• **Records for the task**:
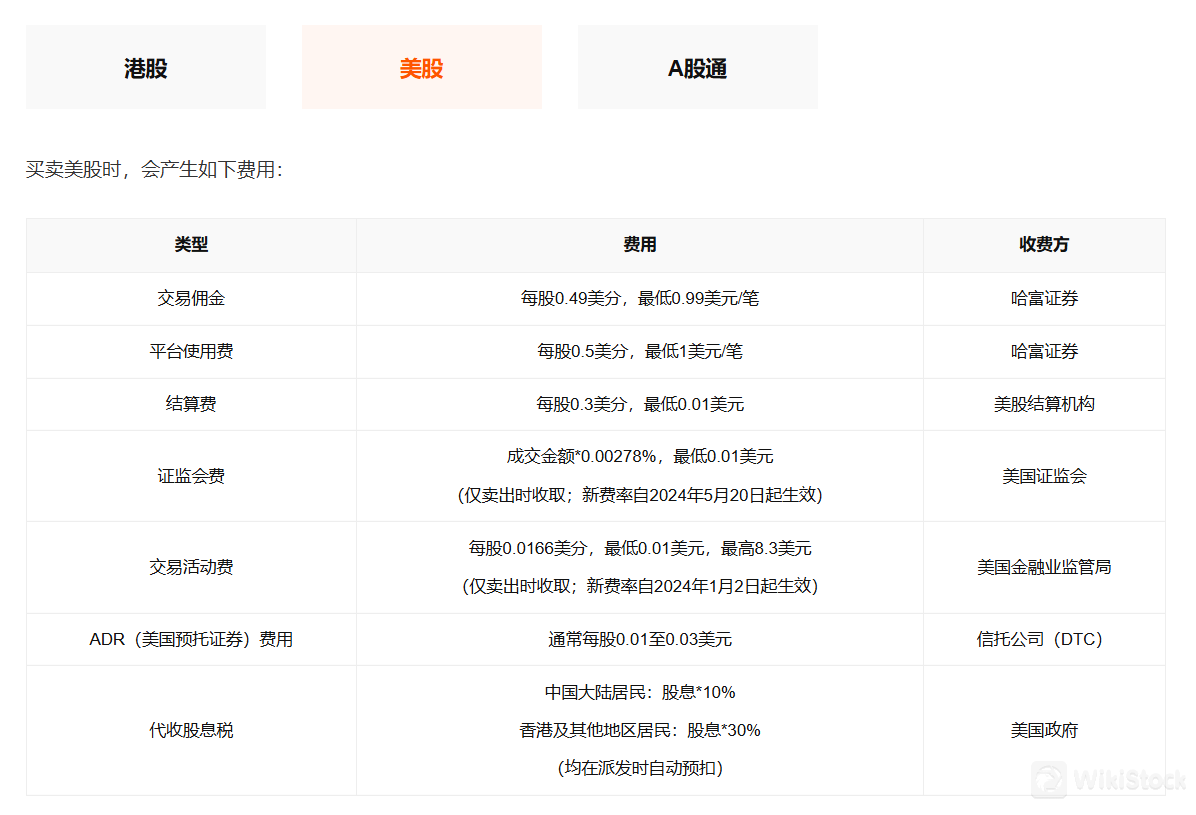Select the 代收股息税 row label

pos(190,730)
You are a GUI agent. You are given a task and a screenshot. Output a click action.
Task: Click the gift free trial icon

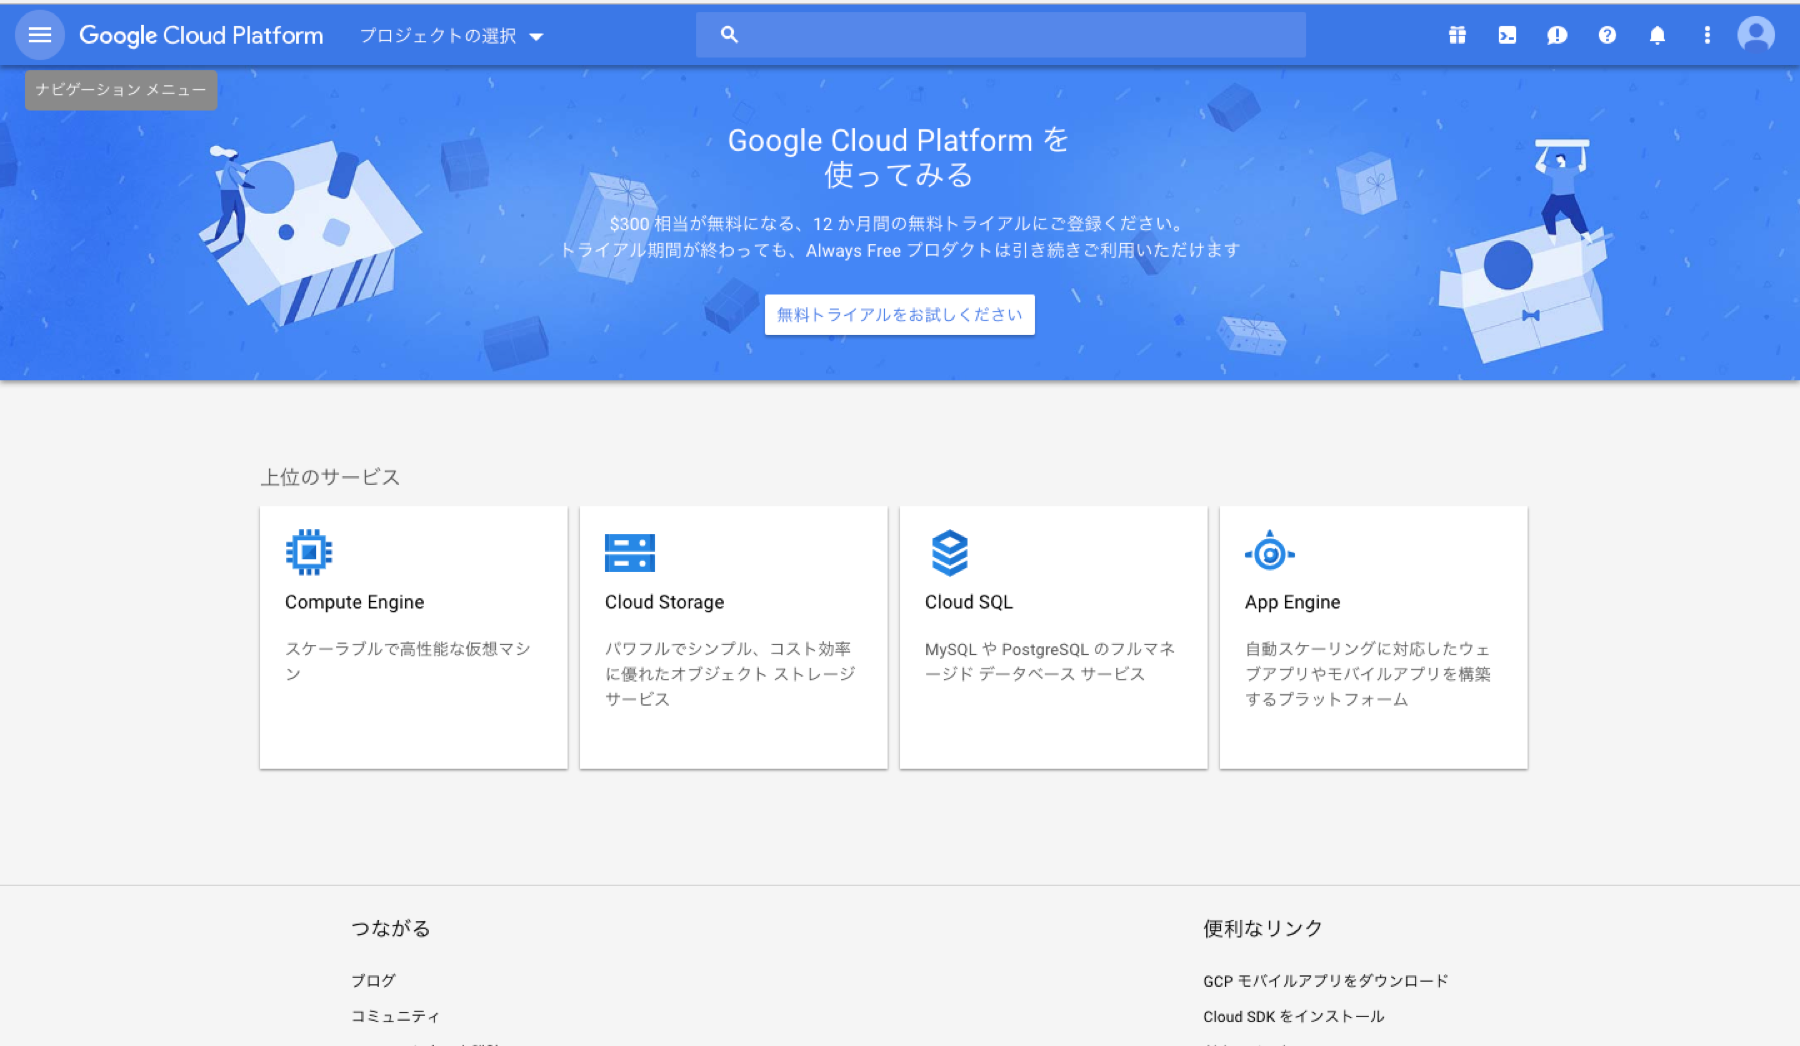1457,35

• **Problem details**: With pictures omitted, restate exactly every line from the one containing "You are a GUI" through the last line of the material, inclusive.

• **Solution for this problem**:
You are a GUI agent. You are given a task and a screenshot. Output a click action.
Task: Click the gift free trial icon

1457,35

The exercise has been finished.